I’m not an anarchist, but I’m damn near. My problems with the idea of overly large and restrictive governments and unregulated corporations (which I consider nothing but governments with money) started with the law when Bush Junior made a national fiasco out of arresting a group of my friends and then turning them into case point A for why Iraq needed FREEDOM! I’m not sure if we can safely say that the legal system in the United States itself is a given. What IS a given is the fact that everyone thinks it’s totally fucked up. The precise WAY in which it’s fucked up depends entirely on who you ask, but it’s a given mess. The strange thing is that for all the complaining people like to do about it, no one seems to want to have any part of trying to clean it all up. I’m not going to haughtily declare myself above the knaves right now and go around shaming everyone. I am, in fact, not that much different. After returning from my holiday visit to my family in California, I wasn’t exactly enthused when I saw a jury summons from the district court of Lynnwood sitting on my bed.
My first thought was the same as everyone else’s when they get summoned for jury duty: Whoever’s on trial, I will see them fucking hang!!! My second thought was also the same as everyone else’s: What excuse to get out of this gives me the perfect balance between plausibility and inarguability? Finally, the rational part of my brain managed to break through.

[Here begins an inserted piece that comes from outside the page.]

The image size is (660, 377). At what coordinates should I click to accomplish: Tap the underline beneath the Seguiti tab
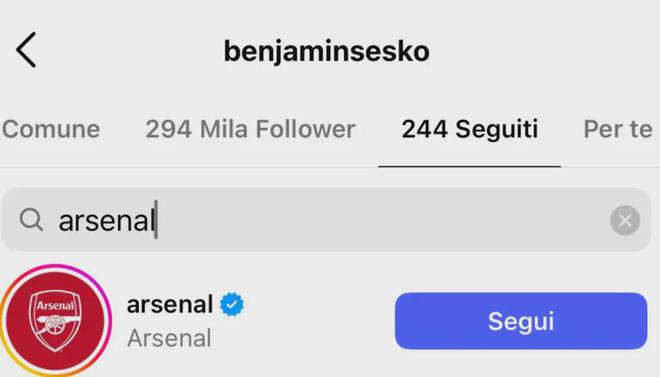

It reminded me of something: If anything, I was getting a chance to be an insider in this system I was always griping about. If I wasn’t able to get out of it, why not embrace the opportunity as a chance to keep a wrong from possibly happening?
And I did want to get out of it. Missing two days of work was going to force me to delay a trip overseas I’ve been dying to make as it was, and if that wasn’t enough, I had also just started looking for a new place to live. (The circumstances surrounding this situation were very unique, and will probably show up here sooner or later.) Yes, the courts promise compensation for jurors, but that compensation is rightfully regarded as a joke. It’s about $20 a day. In other words, it’s lunch money for whatever nice cafe or teriyaki joint happens to be across the street. When weighed against my travel plans and the money I was losing, that just wouldn’t do. So I made a couple of cursory calls to the local justice department, only to find out that I had called the wrong number. I was looking for the city court, not the county court, and I had lost the city court’s number. So, having informed my supervisor – who made sure to photocopy my summons – I sucked it up and went in to Lynnwood court.
Going into the court, I first filled out my information. Then I was hauled into the back, where I was placed in a room with about 17 other people. Looking around, I started mentally practicing my Henry Fonda juror speech as I sat there doing nothing else. I think the court wanted to make sure the jury was free of possible outside influence, because there weren’t even any courtesy magazines. Me and all the others waited for what felt like an eternity, and I tried to ebb the flow of self-doubt questions going through my head: Would I be able to do the right thing if I thought everybody else was wrong? Would I tell a few inadvertent lies when questioned in order to make a last ditch effort to get out of it? Id I really want to involve myself in a case for someone I never knew existed, and would never see again?
When it was time to do the movie and television show thing where we all answered whether or not we had the stuff to be a juror, everyone was taken into the courtroom at the same time. The case was explained to us, and the folks who invented this system clearly weren’t idiots; they’re not going to ask us why we think we’d be good jurors, because probably a few too many people regaled them with that handy line about being able to tell if someone is guilty just by looking at them. So what they did was give us the skinny on the situation and ask the entire group questions at the same time. Answers were a few words, tops. The Judge seemed to be a pretty cool guy. He had a sense of humor about his field, explaining that we weren’t jurors just yet. We were merely members of the veneer, and six jurors would be chosen depending on the way we answered the questions they asked. “Leave it to lawyers to invent a fancy French term for a phrase,” he said. The lawyers weren’t quite as endearing, and I got the feeling that one of them was trying to make his entire case right on the spot.
After the little getting-to-know-you/questioning session, we were all placed into the back room again, and I sat there and soaked up the scenery. The most incredible thing was how prevalent the people who wanted to escape were, and how open they were about wanting to get the hell out. During my second visit to Lynnwood court, there was an old guy there who was griping about the fact that he was asked to show up at all. All the times he had been summoned to the court, and he had never been needed before because all the cases he had been summoned for were settled out of court. There was another, slightly younger than me, who was bragging about the subtle missteps he had taken on purpose in order to get everyone to see him as an unfit juror. He didn’t seem satisfied that they would let him off for sure.
We spent between 30 and 45 minutes sitting there, in all our awkwardness, thinking about whether or not we’d be picked to be on the jury. There wasn’t any discussion about who did what, or any discussion of the case at all, although we did take points away from one of the lawyers for trying to make the case for his client right during the selection process. During my second visit, one of the other possible jurors talked about his experience being a juror previously. It hadn’t been so bad, he said. The entire case was settled in maybe and hour and a half. Of course, a short resolution was expected in a small civil court like Lynnwood’s. The first case I was summoned for was a case of reckless driving. The second was driving while intoxicated. The first was civil, the second criminal. But it didn’t change the fact that no one was going to be acting as a so-called peer in a major murder trial.
After being taken back out into the courtroom, the Judge started making his announcements: Six people were called forward and told to take their seats in the jury’s section. I missed out both times. One of the jurors called the second time was a man who said he had been called up once before, and he ended up serving on both juries. I was waiting with some form of anticipation during the second trial, as I thought I gave an answer which would have shooed me right in, but my name was never called, and I was free to head out. That was really the part of the entire adventure that everyone was dreading the most. I didn’t spot or speak to a single person who was interested in being a part of the jury, and most of them took offense to the fact that they had even been required to show up in the first place.
The look on the old man’s face during my second visit to the courtroom was one I’ll never forget. He had gotten called up as a juror, and lord, did he look pissed.